In a nutshell, the new rules consolidate four existing documents into two new disclosures. The early TILA disclosure and traditional good faith estimate will be combined into a new disclosure called the Loan Estimate, and the final TILA disclosure and HUD-1 settlement statement will be consolidated into a new disclosure called the Closing Disclosure.

One of the more critical elements of the rule is a change in how the loan transaction information is presented on the documents. The look and feel of the disclosures will change from a static, or template look, to a dynamic form, meaning the documents will only contain content applicable to the individual transaction. This new dynamic
approach removes unnecessary or confusing language and simplifies the documents.

The simplified documents were developed by the Consumer Financial Protection Bureau (CFPB) in concert with significant consumer input and aim at making the content easier to understand. To that end, key loan information considered the most useful to the consumer has been placed on the first page of the Loan Estimate. New sections in the Loan Estimate cite the loan terms (including amount, interest rate, and monthly principal and interest payments) and the projected payments (including principal & interest, mortgage insurance, and estimated total monthly payments), providing more clarity to the consumer.

A “Costs at Closing” section has been added to the Loan Estimate that provides key information such as the total interest percentage and total amount of interest that will be paid over the loan term as a percentage of the total loan amount. In addition, the Loan Estimate Comparison shows how much the borrower will have paid in principal and interest over the first five years of the loan, and how much of the principal will have been paid off over that time period. These additional transaction tables will help consumers more easily comparison shop for loans.

While most of the timing requirements for delivering the Loan Estimate will be familiar to the industry, the delivery of the Loan Estimate now begins the seven-day waiting period before loan consummation. Additionally, there are significant changes to the
Closing Disclosure delivery requirements. Consumers must receive the Closing Disclosure three business days before consummation. New timing requirements for revisions or corrections to the disclosures will also impact existing process workflows and operational procedures.

How Should Banks Prepare for the Changes?

As the new documents cannot be used prior to Aug. 1, 2015, banks will have to have dual systems in play, continuing to use the current document process right up to the implementation date, while concurrently preparing for a transition to the new protocol. The new rules do not apply to certain types of loans, including HELOCS and
reverse mortgages. Lenders originating these types of loans will need to continue generating today’s existing disclosures.

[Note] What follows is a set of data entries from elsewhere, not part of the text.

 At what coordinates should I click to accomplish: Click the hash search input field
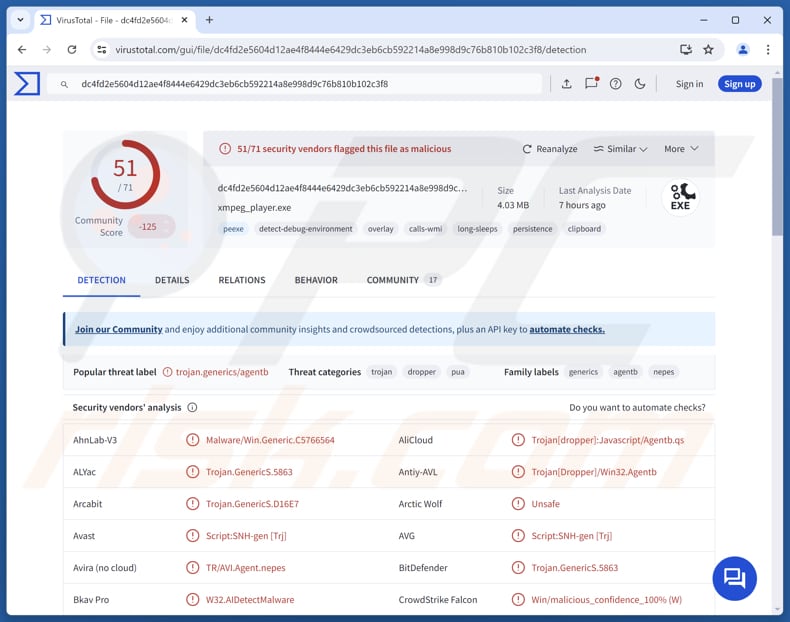pos(300,84)
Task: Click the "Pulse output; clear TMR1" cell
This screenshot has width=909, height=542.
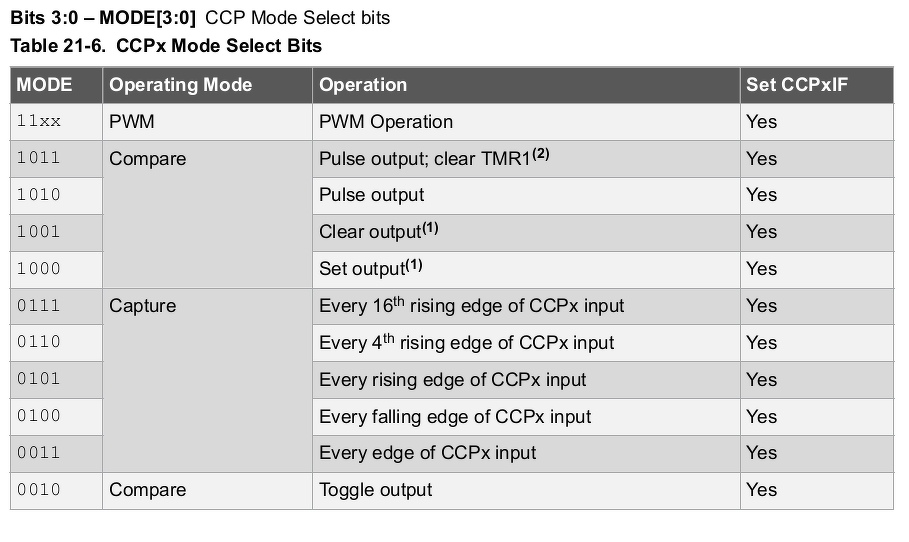Action: coord(424,159)
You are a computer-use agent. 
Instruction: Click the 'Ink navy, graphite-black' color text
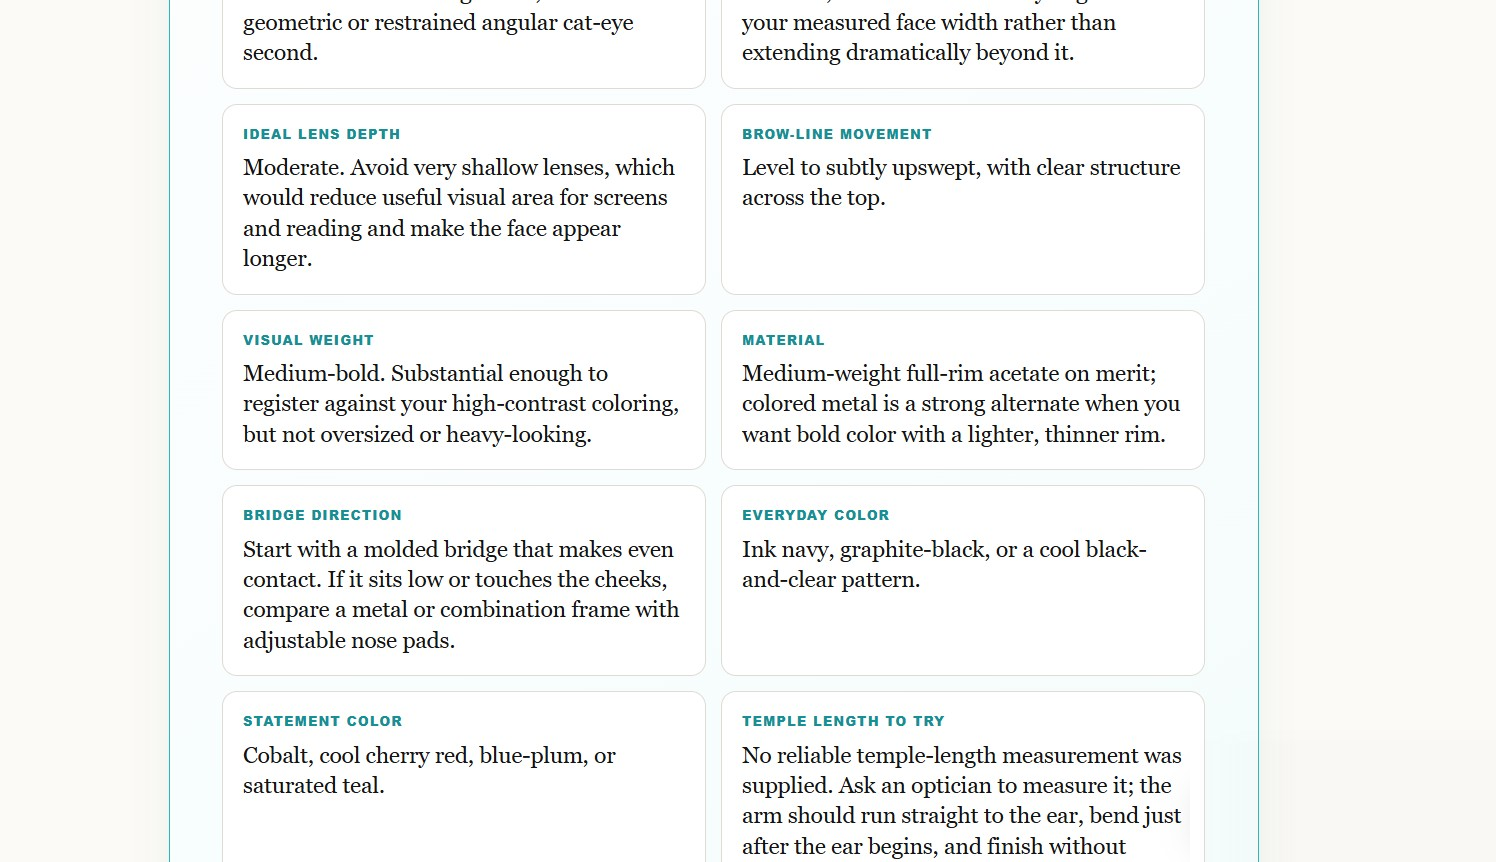pos(944,565)
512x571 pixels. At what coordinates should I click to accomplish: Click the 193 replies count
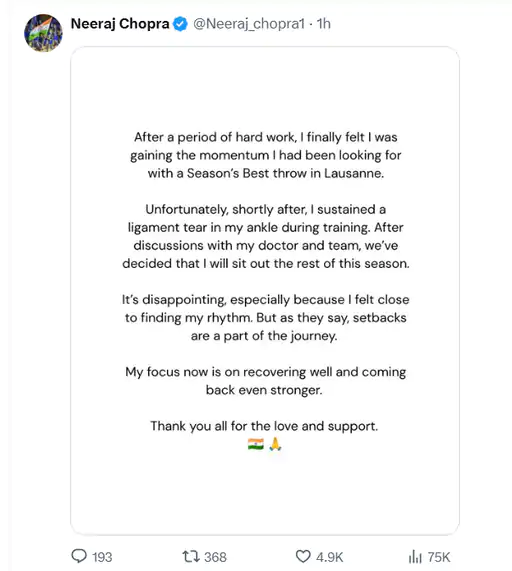tap(102, 557)
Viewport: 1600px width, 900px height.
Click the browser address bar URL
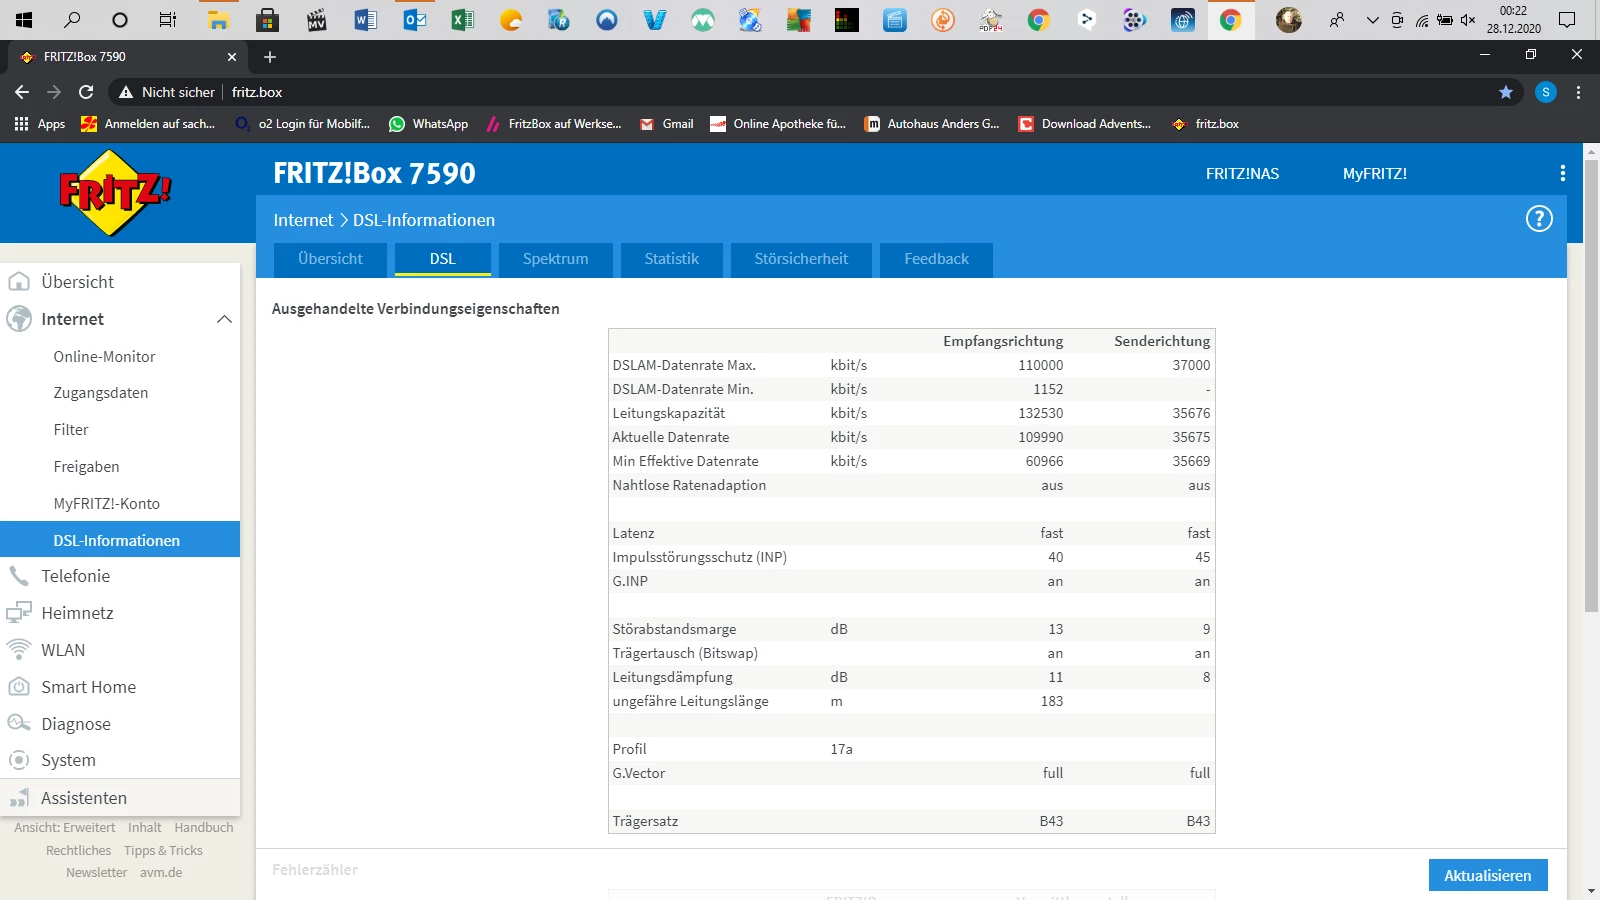[257, 92]
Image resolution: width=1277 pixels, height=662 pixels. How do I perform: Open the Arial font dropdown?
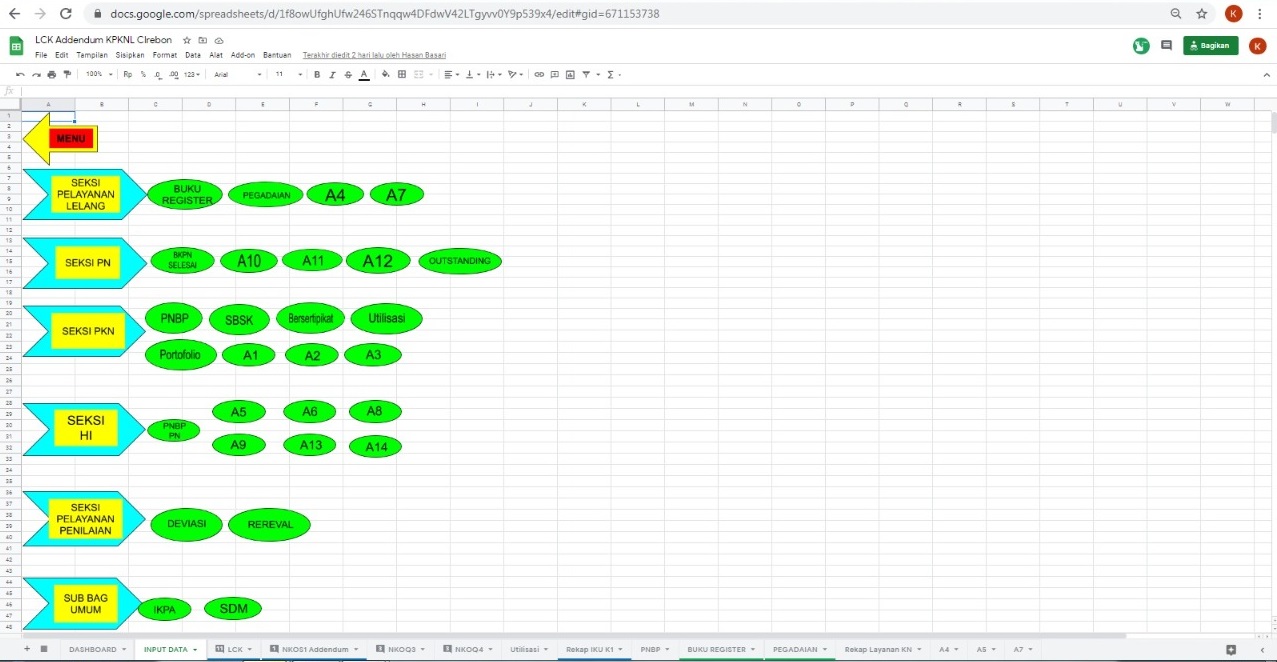click(x=238, y=74)
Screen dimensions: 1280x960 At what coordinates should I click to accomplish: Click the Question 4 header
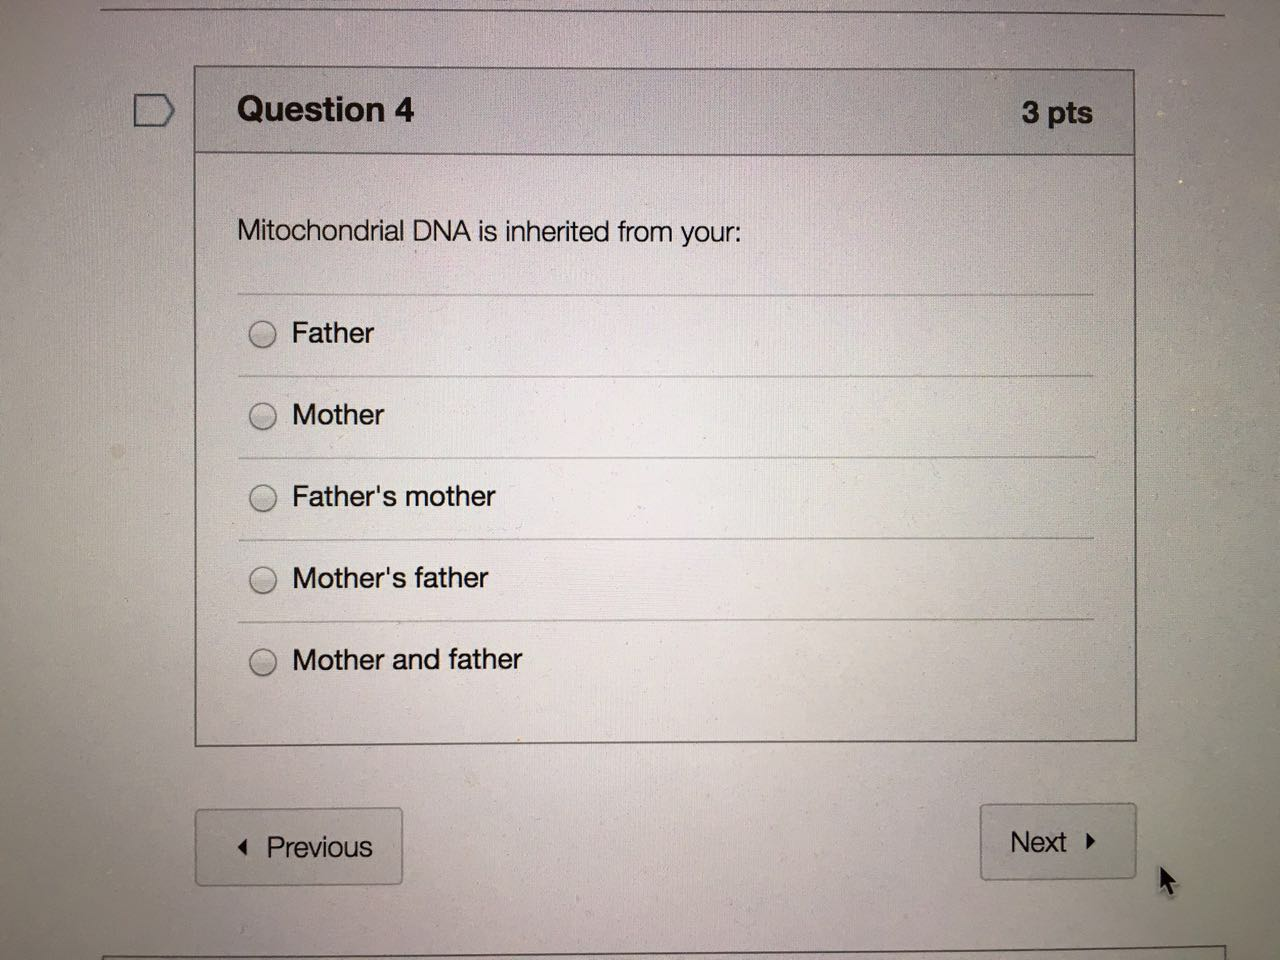324,110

The new timing requirements will necessitate careful workflow planning as part of each organization’s implementation planning, along with a scope of change analysis, review and updating of loan policies and
procedures, document delivery protocol, vendor and broker coordination, testing, and training of staff to ensure a smooth transition.

“We encourage banks to start their planning immediately if it is not already underway, as the consequences of inaction and inadequate preparation are huge,” says Stewart, who points to her own organization’s TILA-RESPA Resource Center as a good starting
point for banks seeking insights on what they will need to do. “The magnitude of these changes cannot be overemphasized.”

Additional information and resources related to the TILA-RESPA Integrated Disclosure rule may be accessed at the CFPB’s website –
(https://www.consumerfinance.gov/regulatory-implementation/tila-respa/)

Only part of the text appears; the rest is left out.